Евсей Кузьмич соскочил с лежанки, проворно оделся, натянул сапоги, метнулся к печке, чтобы тут же ее растопить и подогреть какой-нибудь завтрак. Но в это время на дворе мотор взревел сильнее, стукнули о борта крючья кузова и явственно послышалось, как покатилась машина.
Евсей Кузьмич подбежал к окну. Ну да! Грузовик, разворачиваясь, выползал на дорогу.
— Обкатку хочет сделать, ли чо ли? — промолвил Евсей Кузьмич, возвращаясь к печке. Но, растопив ее, не выдержал, вышел на улицу.

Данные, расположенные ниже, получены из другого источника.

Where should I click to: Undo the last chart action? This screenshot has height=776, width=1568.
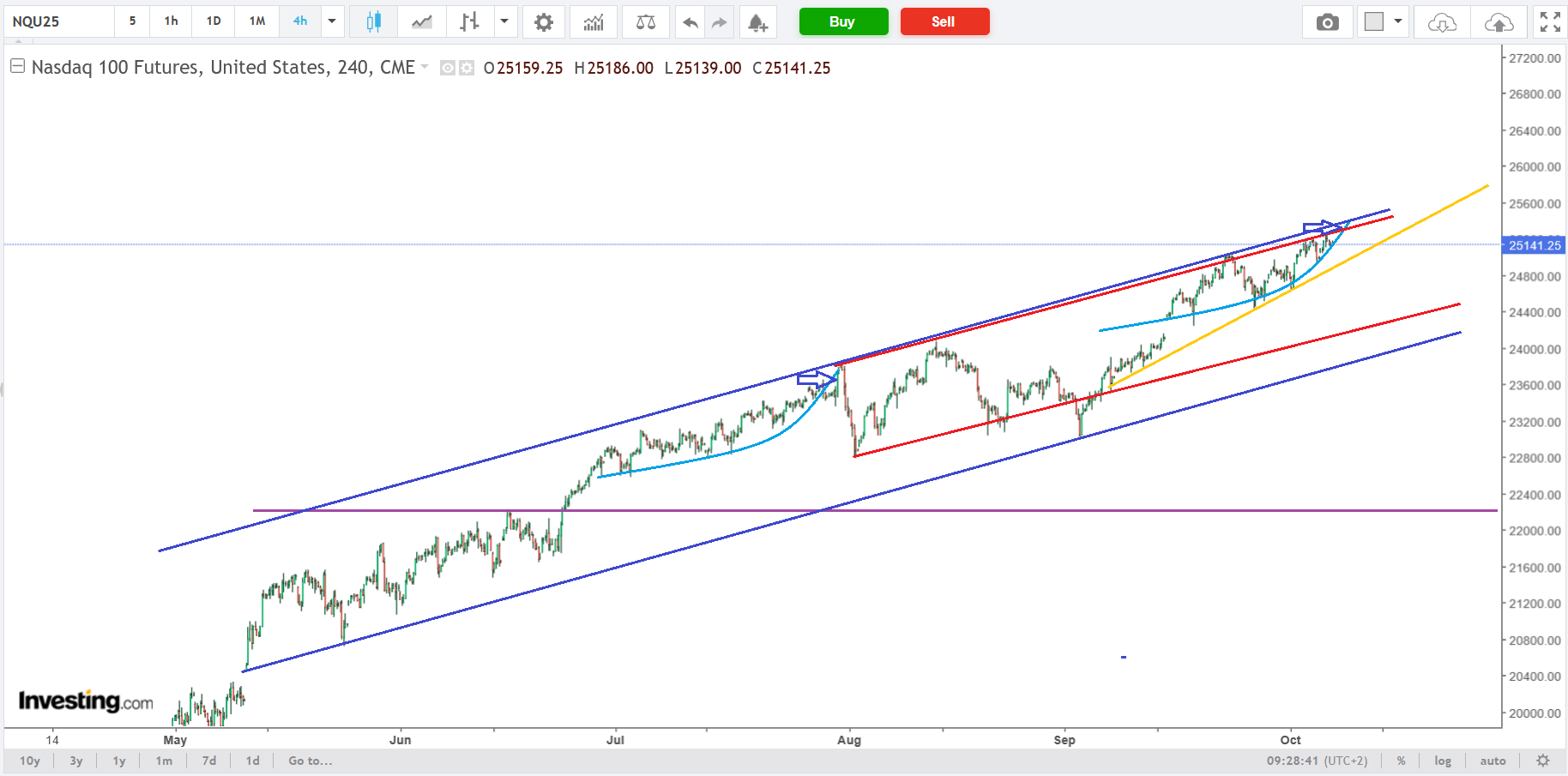[x=690, y=22]
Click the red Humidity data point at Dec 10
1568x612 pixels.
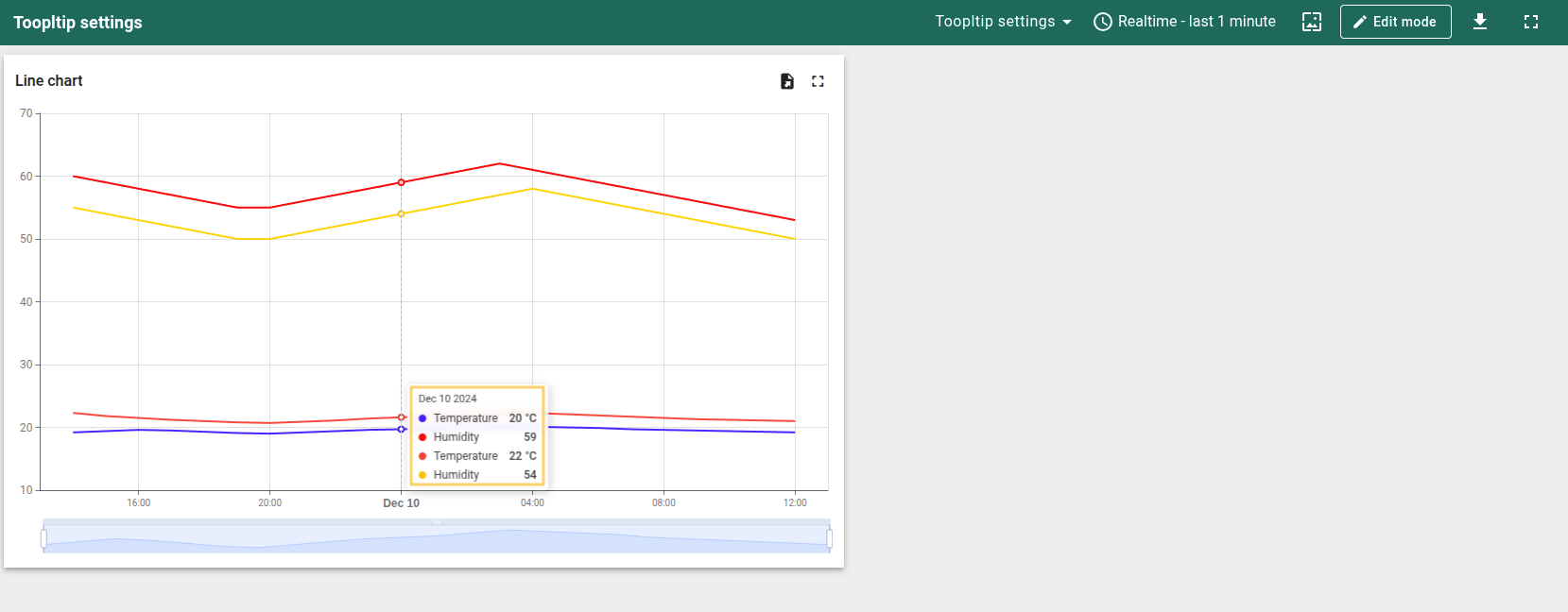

Машина, подпрыгивая на ухабах, шустро бежала к лесу, по дороге на Егоровы сосняки. Вот она проскочила старенький мостик через ручей, вот миновала Пришилкинскую луговину, а потом и вовсе скрылась в березняках.
— Он чо, ополоумел спохмелья? — пожал плечами старик, возвращаясь в дом. — Солнце вот-вот взойдет, торопиться надо в угодья, а он хреновину какую-то затеял.
Евсей Кузьмич шагнул по избе и тут увидел лежавшую на столе бумажку. На бумажке крупно, печатными буквами было написано:
«Извиняй, Кузьмич. Жалко было будить. Да и одному захотелось побыть немного. Жду тебя в Костенькином займище».
— От летун, от летун, туды его мать! Егоза, а не человек, — заворчал старик. — На неделе семь пятниц… Да я пешком-от до займища за полдня едва ли дойду. Тьфу!
Но делать было нечего. Что случилось — то случилось. Не воротишь и не изменишь. За потерянным часом не побежишь.
Матюкаясь потихоньку на никчемную гостеву прыткость, на его бабье непостоянство, он вскипятил чайку с сушеным шиповником, напился, взял ружье и вышел за огороды, решив идти на Костенькино займище прямо через тайгу: и расстояние короче и дичь по дороге можно стрельнуть.
Утро было ясное, чистое.
Ночью пал крепкий иней, приморозил траву, и теперь она, снежно-белая и упругая, хрустела под сапогами, как стерня. Застуженные лужицы были подернуты льдом, который со звоном лопался и разлетался сухими прозрачными осколками в разные стороны.